Tohiko
Tohiko

Reputation: 1982

ArgumentParser for numpy array

Is there a way to add an argument to ArgumentParser for an np.array instead of a list? I know I can do something like this

import argparse
parser = argparse.ArgumentParser(prog='PROG')
parser.add_argument('-foo', action='store', type=int, nargs='+')
args = parser.parse_args(['-foo', '1', '2'])
args.foo = np.array(args.foo)

But I would like to specify the complete description of the arguments before parsing.

Is there a way to do this?

Upvotes: 2

Views: 4654

Answers (2)

Tadhg McDonald-Jensen
Tadhg McDonald-Jensen

Reputation: 21453

To specify a slight change in how the StoreAction action handler works you would create a subclass of the handler with appropriate change (the docs have an example right above this section)

import argparse, numpy as np

class Store_as_array(argparse._StoreAction):
    def __call__(self, parser, namespace, values, option_string=None):
        values = np.array(values)
        return super().__call__(parser, namespace, values, option_string)

parser = argparse.ArgumentParser(prog='PROG')
parser.add_argument('-foo', action=Store_as_array, type=int, nargs='+')
                                  # ^ specify as the action 
args = parser.parse_args(['-foo', '1', '2'])

assert isinstance(args.foo, np.ndarray)

Upvotes: 4

hpaulj
hpaulj

Reputation: 231510

As indicated in my comment, 'complete description before parsing' is unclear.

But it occurred to me that it is possible to create a 2d array with argparse.

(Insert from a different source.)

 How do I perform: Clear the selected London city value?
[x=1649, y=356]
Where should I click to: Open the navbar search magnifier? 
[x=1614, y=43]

I can use nargs=3 to specify 3 columns, and action='append' to collect the input in multiple sublists. And of course type specifies whether it int or float.

In [27]: p=argparse.ArgumentParser()

In [28]: p.add_argument('-a',action='append',nargs='+',type=int)
Out[28]: _AppendAction(option_strings=['-a'], dest='a', nargs='+', const=None, default=None, type=<class 'int'>, choices=None, help=None, metavar=None)

In [29]: args=p.parse_args('-a 1 2 3 -a 4 5 6 -a 7 8 9'.split())

In [30]: args
Out[30]: Namespace(a=[[1, 2, 3], [4, 5, 6], [7, 8, 9]])

In [31]: np.array(args.a)
Out[31]: 
array([[1, 2, 3],
       [4, 5, 6],
       [7, 8, 9]])

It will complain if I don't have the right number of columns. All it doesn't control is the number of rows; but I can easily check the shape of the array after creation.

With this append it doesn't make sense to create the array in the action. And even with the 1d input, there isn't much of an advantage to performing that np.array call during parsing. Massaging (and testing) the args values after parsing is perfectly good practice.

It would better, though to put the array values in a CSV file, and specify the name of that file via argparse. argparse really isn't meant for input of a large number of values. It's not a general purpose file parser. The command line controls the behavior of your code.